Creo que pasó desapercibida, el dos de enero pasado, una columna en El Tiempo en la cual el auditor general de la República, Iván Darío Gómez Lee, reveló unas demoledoras cifras sobre la corrupción en Colombia, en torno a las cuales han venido brillando otros comentaristas y funcionarios sin citar esos interesantes datos de dicha agencia del Estado. No sobra recordarlos.
Sobre la base de un Presupuesto General de la Nación -que este año alcanzará la suma de 173,3 billones de pesos, incluyendo los montos territoriales-, el Auditor estima que la corrupción podría ascender, según los estándares internacionales, al 10 por ciento de todos los presupuestos públicos. Este cálculo conduce a pensar que una suma cercana a los 18 billones de pesos desparecerá entre los bolsillos de las diferentes mafias y clanes, internas y externas, que desvalijan al Estado cada año.
¿Cuántas reformas tributarias pueden evitarse y cuántos cupos educativos pueden alcanzarse -se pregunta el autor- con esta suma de dinero? ¿Cuántos más empleos podrían crearse, sin contar con la productividad de la tierra, las mejoras en la seguridad social y otros dilemas que nuestra sociedad enfrenta? La respuesta es tan obvia que parece hecha para escolares holgazanes.
Lo más grave viene enseguida: el Auditor de la Nación (cuya información sobre la economía pública no ofrece ninguna duda), denuncia que el 'paradigma del autocontrol', es decir, el modelo de las oficinas de control interno, está totalmente fracasado. La burocracia se consume en sus propias complacencias y fallos.
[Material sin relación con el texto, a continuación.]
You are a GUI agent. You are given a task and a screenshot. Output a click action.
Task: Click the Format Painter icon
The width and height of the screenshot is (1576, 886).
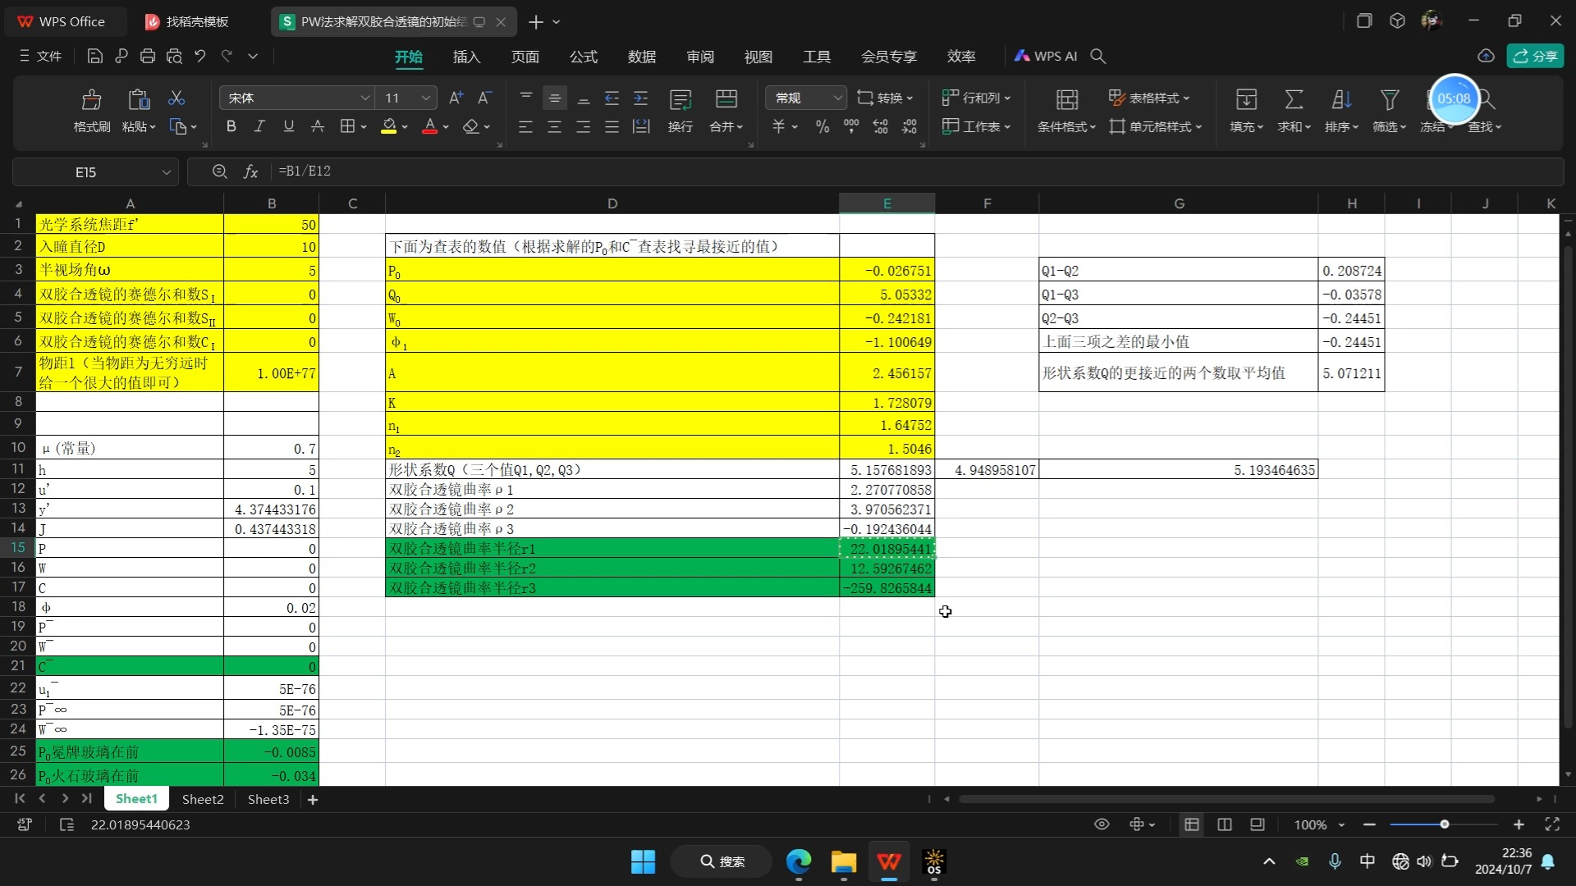(x=91, y=100)
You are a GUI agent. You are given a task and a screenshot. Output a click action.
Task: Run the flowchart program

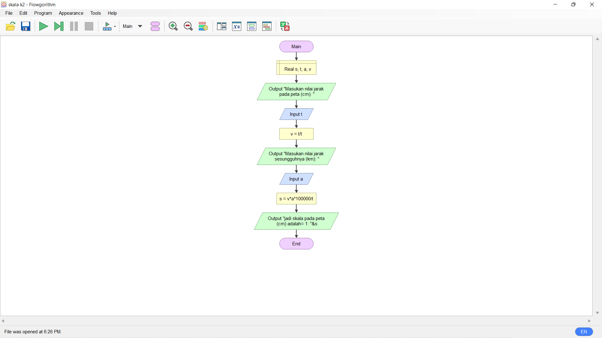(43, 26)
El silencio, la complicidad, y todos los demás delitos contra la administración pública, crecen casi al mismo ritmo de las matas de coca que nadie ha podido erradicar.
¿Alguien puede imaginar el costo de las remuneraciones y de prestaciones anuales que reciben más de 4.500 dependencias de Control Interno que no sirven para nada? Si esos cargos valiesen como una coartada para la homeostasis del empleo, es decir, para que ellos sean tenidos en los índices laborales del Dane, vaya y venga. Pero, ¿qué hacer además con los cientos de funcionarios de las contralorías territoriales que ya se declaran superados por el tamaño de semejante problema?
Con 26.000 investigaciones en curso, entre peculados, cohechos y concusiones, símbolos de unos fraudes que no se atreven a decir su nombre, la justicia colombiana apenas roza, por encima, el alcance del asunto. Entretanto, más de 1'097.583 empleados públicos en Colombia vienen siendo acosados hoy por los mantenidos de la política, quienes se aprestan a celebrar las próximas elecciones con esa enorme tajada de recursos que, como un permanente círculo vicioso, seguirá alimentando, con el deleite de todo sistema político, las diferentes formas de reelección que se suceden en medio de las necesidades populares.
Hace un tiempo que habíamos sugerido la posibilidad de inaugurar, en algún lugar del país, un museo de la corrupción donde se vieran unos grandes paneles, con vistosos letreros, dando cuenta de las defraudaciones al Tesoro nacional, tales como una muestra de las acciones de Invercolsa en una vitrina, al lado de recibos firmados de Foncolpuertos, documentos recordatorios de Etesa sobre un pedestal de alabastro, y unos viejos sellos de caucho con las rúbricas de algunos notarios. Estoy seguro que dicho museo sería cerrado por falta de público.